JFK Conspiracy Theories: A Book to Disprove Them All
In a new book, famed author Vincent Bugliosi weighs in on the JFK murder.
May 15, 2007 — -- In the decades since the assassination of President Kennedy, the questions about who killed him and why still draw fierce debate despite the 1964 Warren Commission report that fingered Lee Harvey Oswald.
By some measures, as many as three-quarters of Americans believe there was a conspiracy. Vincent Bugliosi, the famed prosecutor who put away Charles Manson and co-authored the book "Helter Skelter" about the Manson trial, is not one of them.
Bugliosi has written a comprehensive book that claims to debunk nearly every conspiracy theory put forth: the 1,600-page-long "Reclaiming History: The Assassination of President John F. Kennedy."

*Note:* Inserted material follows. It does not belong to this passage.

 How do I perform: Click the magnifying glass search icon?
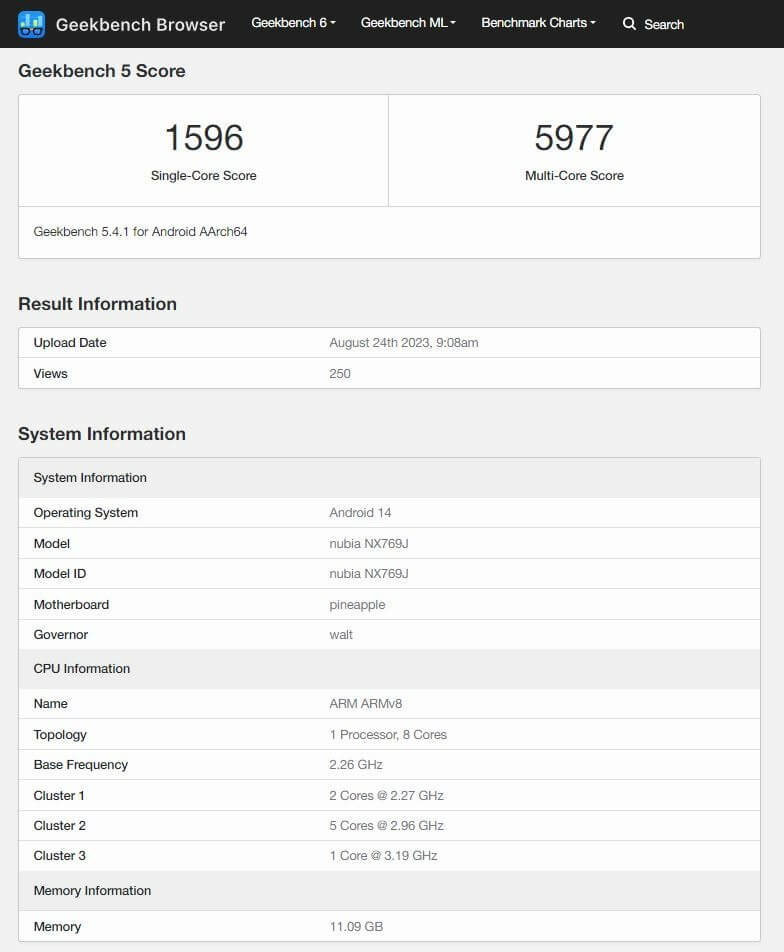tap(629, 24)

In an interview with ABC News' Cynthia McFadden, Bugliosi explained why it was necessary to write a book of such length.
"The case has become kind of complex as a result of the unceasing, fanatical obsession of literally thousands upon thousands of researchers in this case examining every single aspect of this case, making hundreds upon hundreds of allegations," he said.
While Bugliosi blames conspiracy theorists for making the JFK assassination more complex than it should be, he might be accused of becoming obsessed with the case.
After all, it took 20 years to complete the book. However, Bugliosi said, "the Kennedy case is the most important murder case in American history. … I think the assassination, to put it mildly, was sufficiently important to have a book for the ages written for it."
Bugliosi said others who had attempted to tackle the material had until now been able to concentrate only on specific parts of the case and parts of the conspiracy theories. In "Reclaiming History," he attempts to encapsulate every aspect of the case.
"I decided, maybe like a fool, to take on the whole case, and there's no bottom of the pile in the Kennedy case," he said.
Bugliosi said that in the last seven years he'd worked between 80 and 100 hours a week on the tome, writing every day during that time. He doesn't own a computer, and while some of his notes were dictated to an assistant, most of the book was written in longhand on yellow legal paper.